- **Task requirements**:
Starting at the line that contains "Given: Click the 金額 label in receipt" and ending at the line that contains "pos(443,141)", write these lines out again with "receipt" swapped for "invoice" and everything else kept the same. Leave the pictures out of your answer.

- **Supplied information**:
----------------
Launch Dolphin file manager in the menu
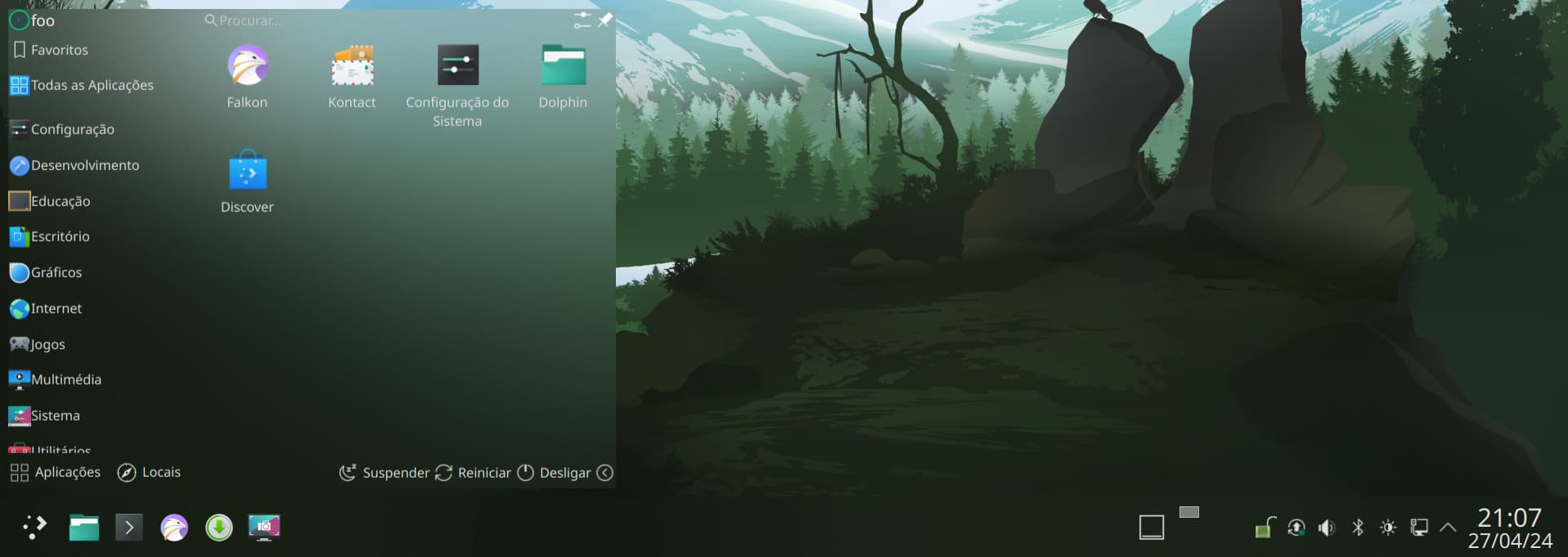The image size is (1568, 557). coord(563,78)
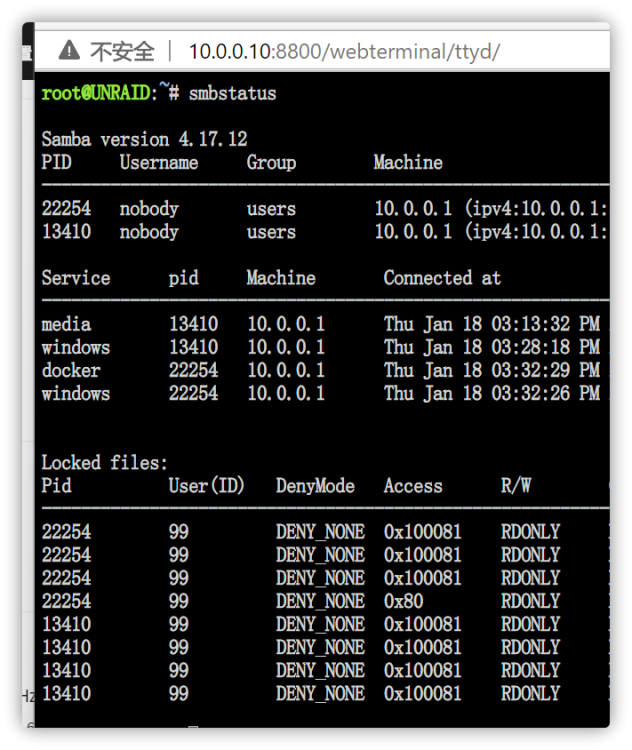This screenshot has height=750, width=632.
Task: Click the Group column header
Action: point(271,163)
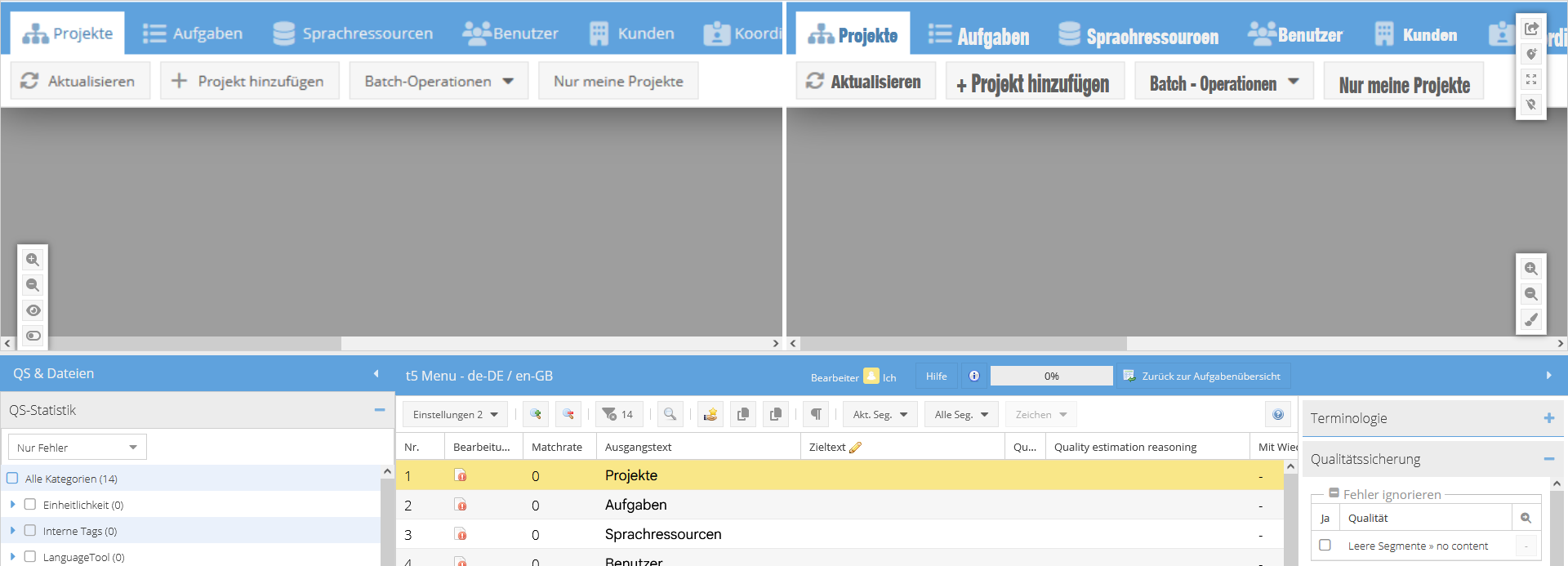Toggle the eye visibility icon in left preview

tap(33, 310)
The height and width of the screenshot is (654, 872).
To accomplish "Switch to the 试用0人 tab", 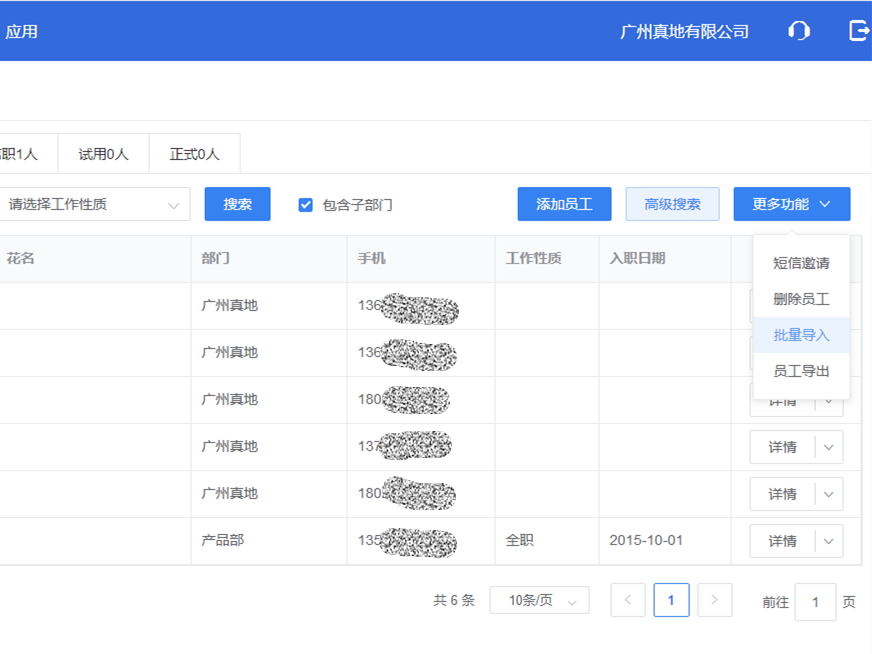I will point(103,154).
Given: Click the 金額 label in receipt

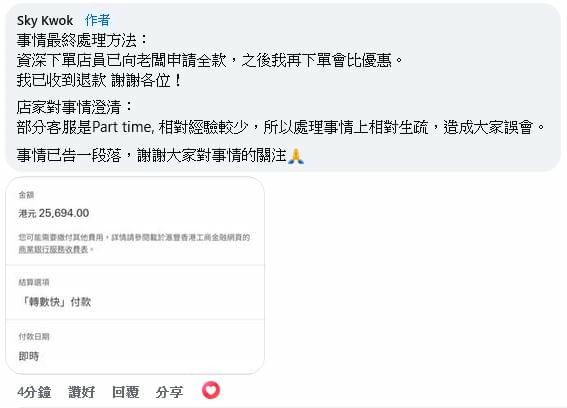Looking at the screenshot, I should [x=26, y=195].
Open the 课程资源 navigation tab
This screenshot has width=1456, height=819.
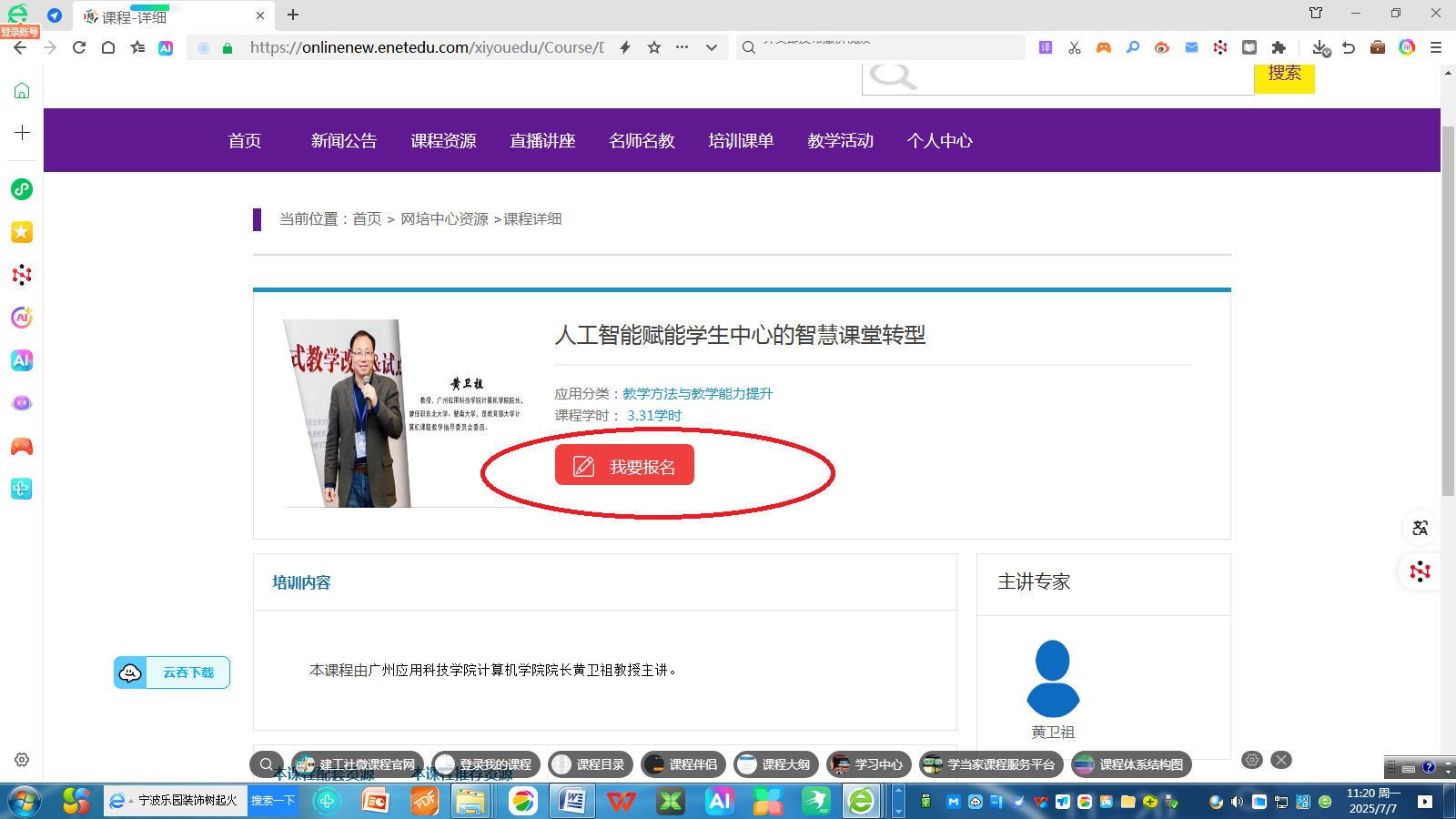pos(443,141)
----------------
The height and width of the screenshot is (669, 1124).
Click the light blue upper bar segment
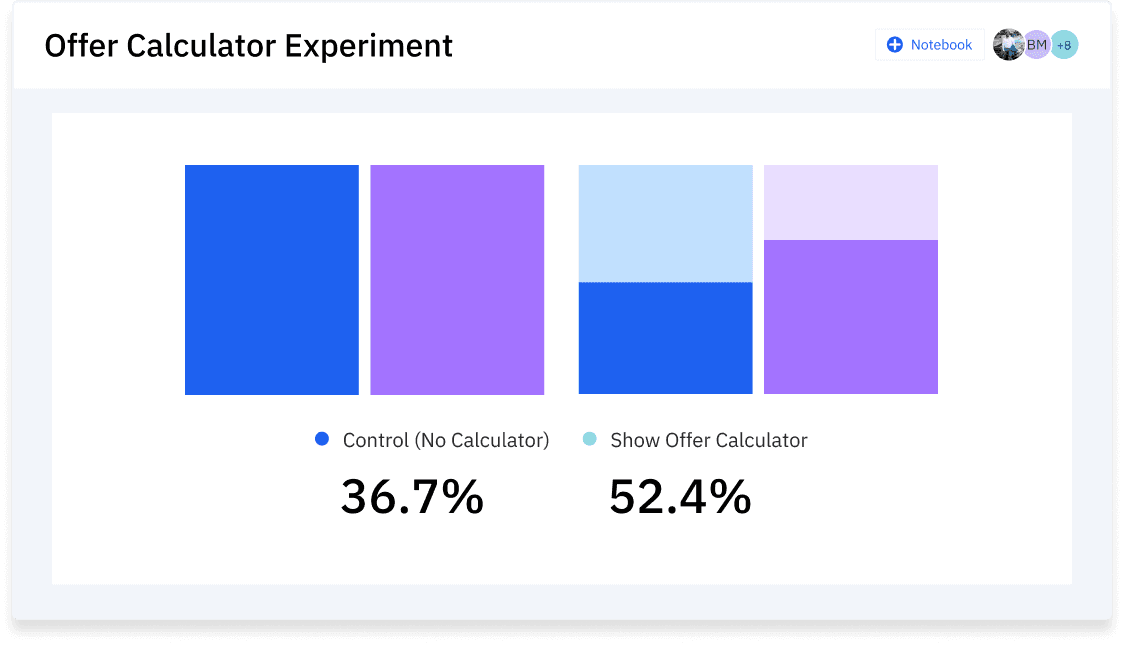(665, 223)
----------------
- **Answer to this task**:
Given: Click the 金額 label in invoice

Looking at the screenshot, I should [x=26, y=195].
Open the 课程资源 navigation tab
This screenshot has width=1456, height=819.
pos(443,141)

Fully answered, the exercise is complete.